▶ Exercise prompt: For the entries below, state how many lines contain the string "Click". Add nothing else.

*** Material provided Section Begins ***

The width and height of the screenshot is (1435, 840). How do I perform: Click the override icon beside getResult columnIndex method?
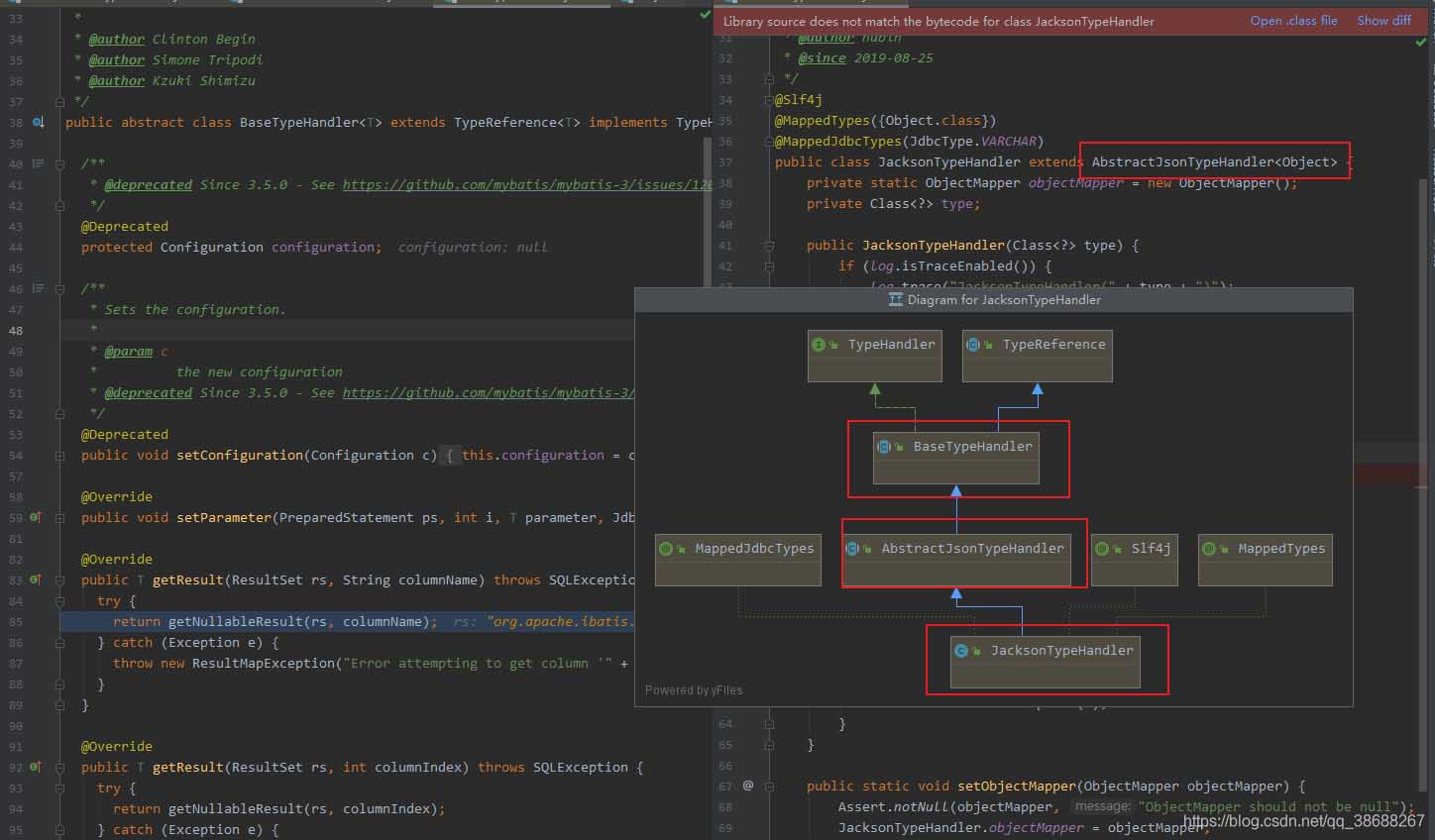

*** Material provided Section Ends ***
*** Material provided Section Begins ***

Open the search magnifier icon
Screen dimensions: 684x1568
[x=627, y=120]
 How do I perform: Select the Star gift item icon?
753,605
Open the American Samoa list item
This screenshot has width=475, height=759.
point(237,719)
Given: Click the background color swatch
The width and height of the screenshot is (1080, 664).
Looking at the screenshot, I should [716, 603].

*** Material provided Section Ends ***

▶ Answer to this problem: 2